駅舎は町から少し離れたところにあるが、それでも移動を躊躇うほどの距離ではない。少なくとも、徒歩で次の町を目指すよりはよっぽど早くて建設的な考えだ。俺たち一向は草原フィールドを歩き、その駅舎を目指していた。
が、俺はどうしても気になることを伸二に聞く。
「なぁハイブ、俺駅舎って行ったことないんだけど、こんなファンタジーな世界を電車か車が走るのか?」
ナハの町は所々に琉球文化を模したような装飾はあったが、基本は中世ヨーロッパ風の町並みだった。そしてその外に広がるフィールドはまさにファンタジーを謳うに相応しい世界だ。俺はそんな世界の真ん中に電車が横切る光景を思うと、どこか……何といえばいいのだろうか、形容し難い虚しさに襲われるのだ。文明の利器である銃をぶら下げておいて何をと思われるかもしれないが、とにかく俺はそう思ってしまうんだ。
「いや、この世界では車みたいな乗り物は存在しないぜ。少なくとも今の時点ではな」
今の時点と付け加えたのは、今後のアップデート次第では変わるかもしれないからだろう。もしそんなアップデートが公表されたら俺は反対の声を大にしてあげるぞ。あ、でも戦車だけは許す。あれは男のロマンだ。
「駅舎には馬車のように人を運ぶモンスターがいるんだよ。その馬車に乗ると、歩くよりも何倍も早く着くことができるんだ」
「へ~なるほどねぇ。じゃあその駅舎を使えば色んな町にどんどん行くことができるんだな」
「そうだな。ただ、駅舎の開通しているのはプレイヤーが一定人数足を踏み入れた町の間だけだ。まだ見ぬ未踏の地や少数のプレイヤーしか入っていない町には開通しないぜ」
「つまり、新しい町や土地には自分の足で行けってことか」
「そういうことだな」
伸二が親指を立てて正解の意を示す。この広大なフィールドを自分の足で全て行くとなると相当大変だからな。町と町を繋げてくれたプレイヤーには感謝だな。
「因みに俺たちが駅舎を使って行く町は【ナゴ】だ。目的地はそこからさらに少し北に行ったフィールドだけどな」
「そっか。まぁ俺は殆ど知らないからお前に任せるよ」
リアルでも沖縄には来たことがないから町の位置関係とかもあまりわからないからな。さて――
1つの疑問が解消したところで、俺はもう1つ気になっていたことを今度は若草さんと冬川さんに聞く。いや、聞こうとしたんだが。
「なぁリーフさん、それとブルーさん。2人は――」
「ちょっと待ってソウ君」
俺の言葉を遮り、若草さんことリーフさんは俺の眼前に手を出し待ったをかけた。
「私のことはリーフでいいわ。
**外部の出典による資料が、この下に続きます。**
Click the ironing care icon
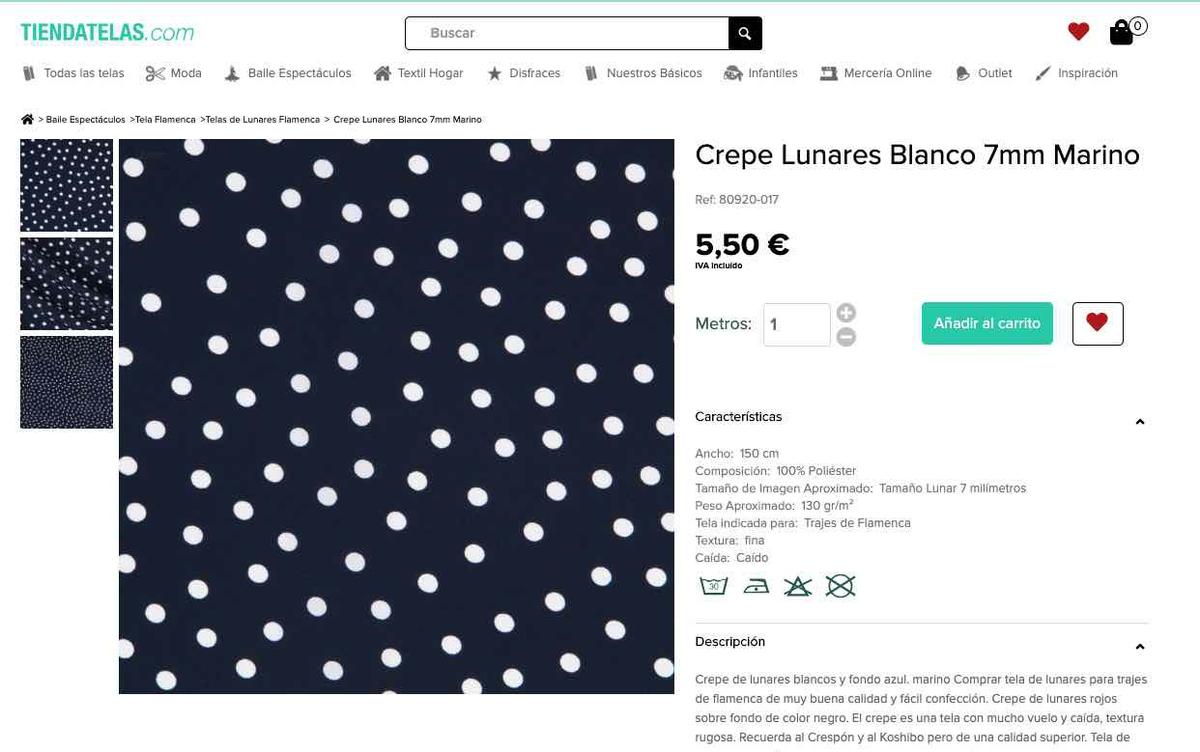This screenshot has width=1200, height=752. [x=756, y=586]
キャラネームでさん付けされるのには慣れてないのよ」
「あ、私もブルーと呼び捨てで呼んでください。私も、あの、その……」
若草さんは堂々と、冬川さんはオドオドと、同じことを口にする。このコンビ、見てて飽きないな。
「了解だ。じゃあ俺のこともソウでいいよ」
おいおい、女の子に名前を、それも呼び捨てさせるなんて俺の人生大丈夫か? ここがピークじゃないよな!?
「あ、それはちょっと」
ピーク過ぎたぁ! 思ったよりも直角に墜ちていったよ俺のピーク。調子に乗りすぎたか。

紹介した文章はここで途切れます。